高速回転した氷弾は風の渦巻に突っ込むと、風属性の魔力を四散させて吹き飛ばす。この時に偶然にも掻き消された風属性の魔力が地面の土砂を巻き上げて土煙を発生させる。


「うわっ!?」
「な、何だ!?何をしたんだ!?」
「落ち着きなさい!!私が吹き飛ばします!!」
「……今のうちに早く」
「分かってる!!」


土煙によってコオリ達は生徒会の視界から一時的に逃れ、この間に急ぎ足で逃走を計る。しかし、リンダは風属性の魔力を右腕に纏うと、彼女は空手の正拳突きの耐性で拳を放つ。


「嵐突き!!」
「うわぁっ!?」
「にゃっ!?」


拳の一突きでリンダは土煙を振り払うだけではなく、彼女が拳を貫いた方向に軽い衝撃波が発生してコオリとミイナは倒れ込む。かなりの距離が離れていたにも関わらず、コオリとミイナはすぐに立ち上がれない程の威力だった。

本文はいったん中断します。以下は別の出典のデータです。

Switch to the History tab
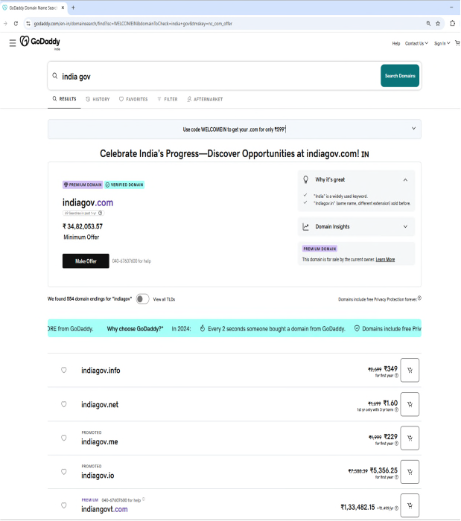(98, 99)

魔拳士でありながらリンダの風属性の魔拳は恐るべき威力を誇り、コオリとミイナは立ち上がれずに地面に倒れ込む。すぐに逃げなければならないのは分かっているが、身体が言う事を聞かない。


(まずい、このままだと捕まる!?)


身体の痛みを覚えながらもコオリは無理やりに立ち上がろうとするが、その間にも生徒会の生徒達は接近していた。


「ここまでです。大人しく捕まりなさい」
「さ、流石は副会長!!」
「さあ、これで終わりよ!!」
「くっ……」
「ううっ……」


生徒会の生徒達がコオリ達に追いついて杖を構えようとした時、不意にリンダは何かに気付いたように学生寮の屋根に視線を向ける。屋根には人影が存在し、それを確認したリンダは生徒達に注意した。


「気をつけて!!まだ仲間が……」
「スラッシュ!!」


リンダが生徒達に注意した瞬間、屋根に立っている人物は杖を構えて魔法を放つ。先ほどの生徒会の人間が放った風属性の魔法とは比べ物にならない大きさの風の斬撃が繰り出され、コオリ達と生徒会の間の地面に衝突した。


『うわぁあああっ!?』
「わあっ!?」
「にゃうっ!?」
「くっ……これほどの威力、まさか!?」


屋根の上の人物の魔法によって生徒会の生徒達はリンダを除いて吹き飛ばされ、一方でコオリとミイナは逃げる好機を掴む。リンダは二人を追いかけようとしたが、そんな彼女に対して屋根の上の人物が声をかける。